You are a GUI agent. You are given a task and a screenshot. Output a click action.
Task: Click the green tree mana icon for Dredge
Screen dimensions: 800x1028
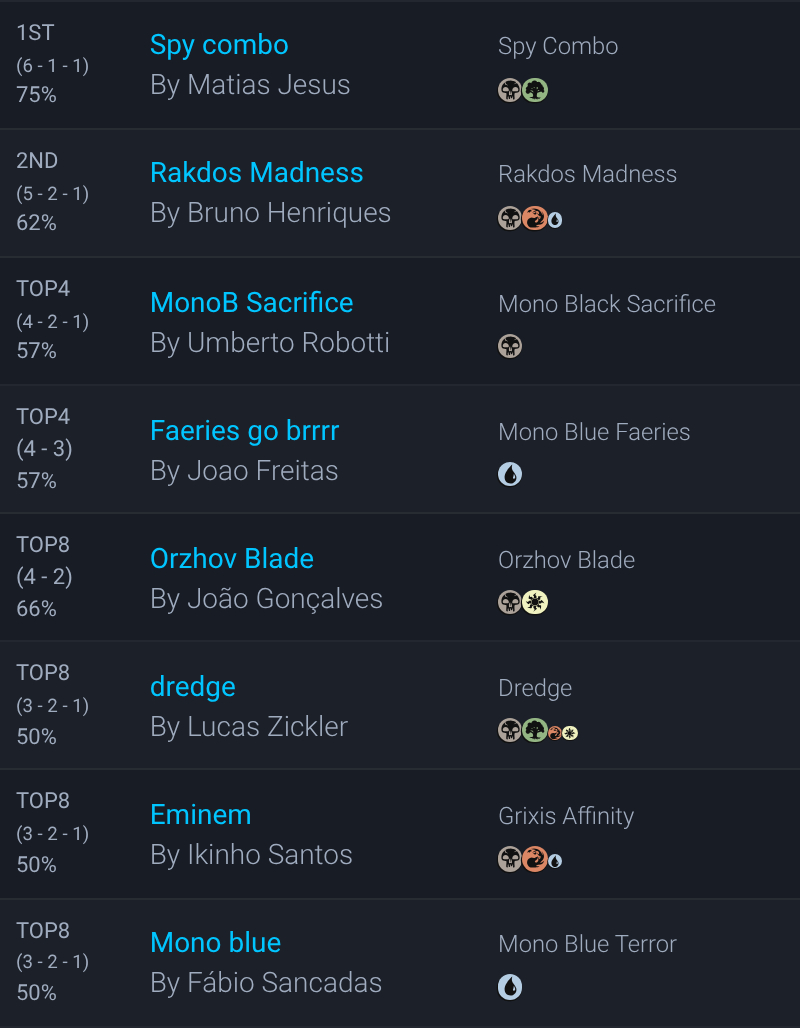pyautogui.click(x=535, y=731)
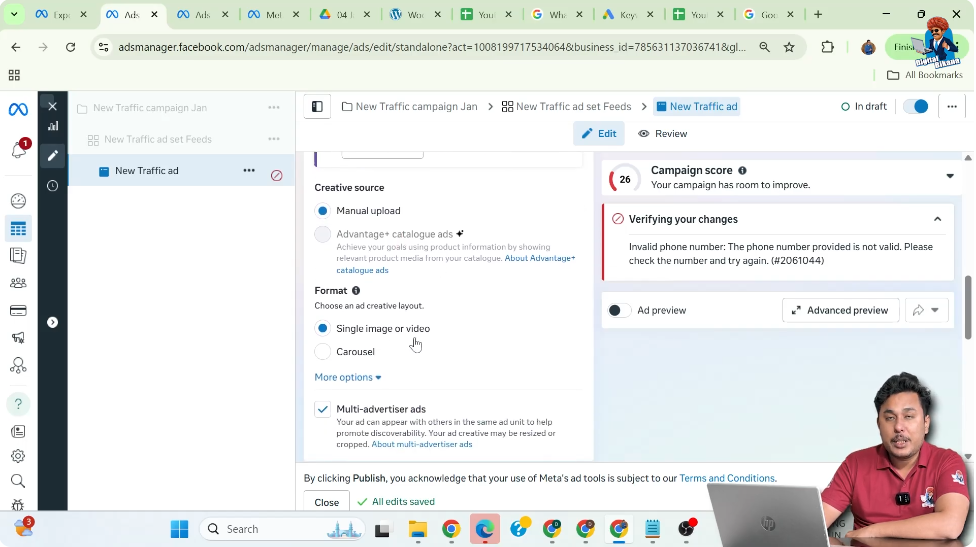Open the notifications bell icon
Screen dimensions: 976x547
[x=18, y=150]
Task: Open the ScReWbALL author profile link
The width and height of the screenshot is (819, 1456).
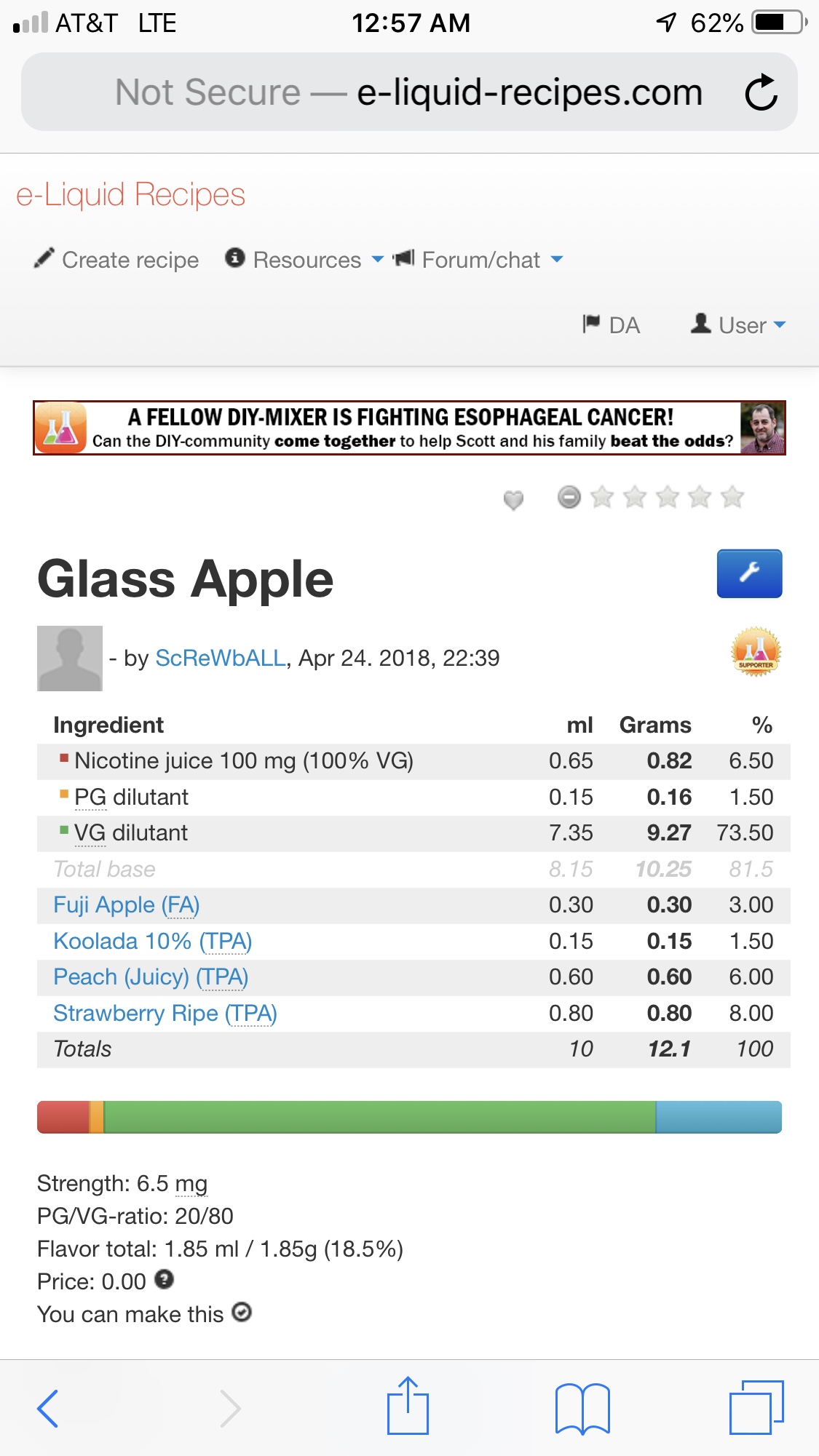Action: tap(221, 658)
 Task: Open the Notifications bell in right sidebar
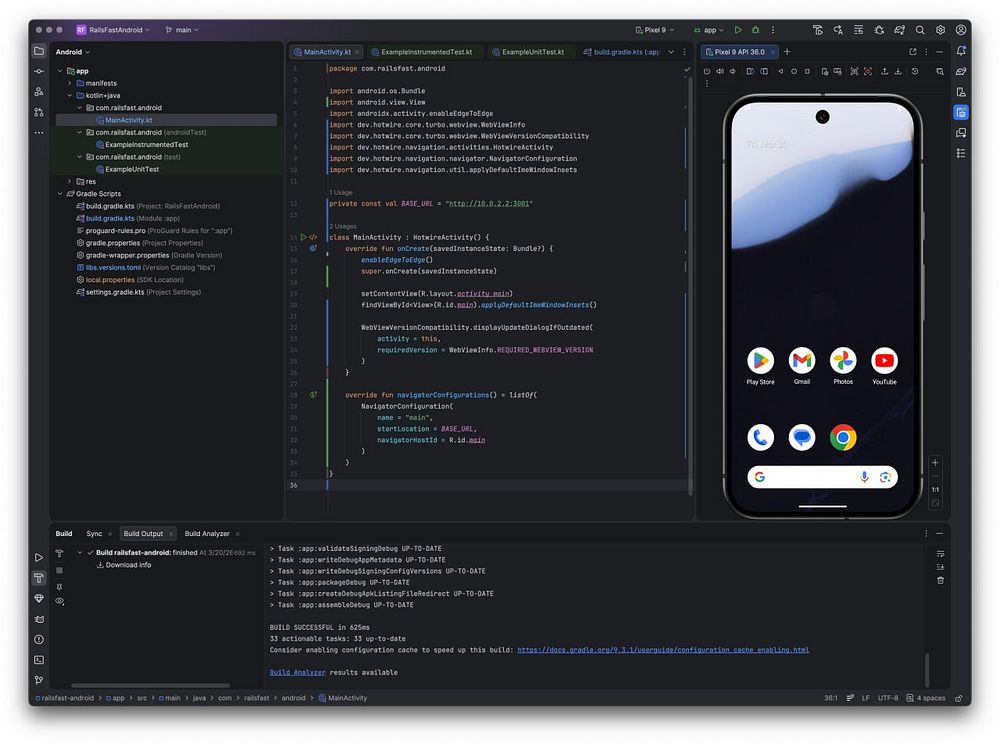[961, 51]
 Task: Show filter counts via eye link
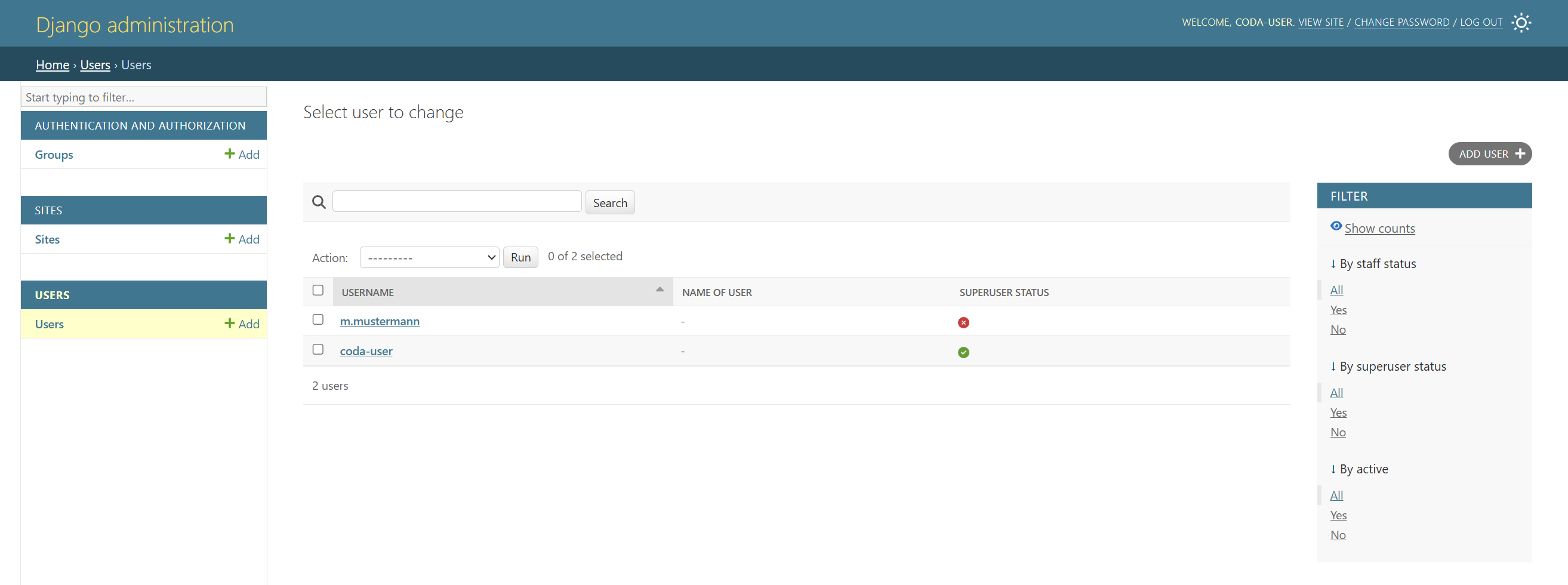(1379, 228)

·····

§ **What you need to do**: The expected answer is an exact copy of the lines from the one containing "Task: Open the ScReWbALL author profile link" through the last line of the entries above, both included, without pictures.

§ **Solution to this task**:
Task: Open the ScReWbALL author profile link
The width and height of the screenshot is (819, 1456).
Action: tap(221, 658)
 Task: Open the Notifications bell in right sidebar
[961, 51]
 Task: Show filter counts via eye link
(1379, 228)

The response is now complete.